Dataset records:
++++++
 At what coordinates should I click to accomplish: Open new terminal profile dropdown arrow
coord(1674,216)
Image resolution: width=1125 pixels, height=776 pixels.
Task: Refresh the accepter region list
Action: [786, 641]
++++++
ABOUT THIS TASK
Return the records exactly, character for character.

ANSWER SPACE
 At what coordinates should I click to accomplish: Open new terminal profile dropdown arrow
coord(1674,216)
Image resolution: width=1125 pixels, height=776 pixels.
Task: Refresh the accepter region list
Action: [786, 641]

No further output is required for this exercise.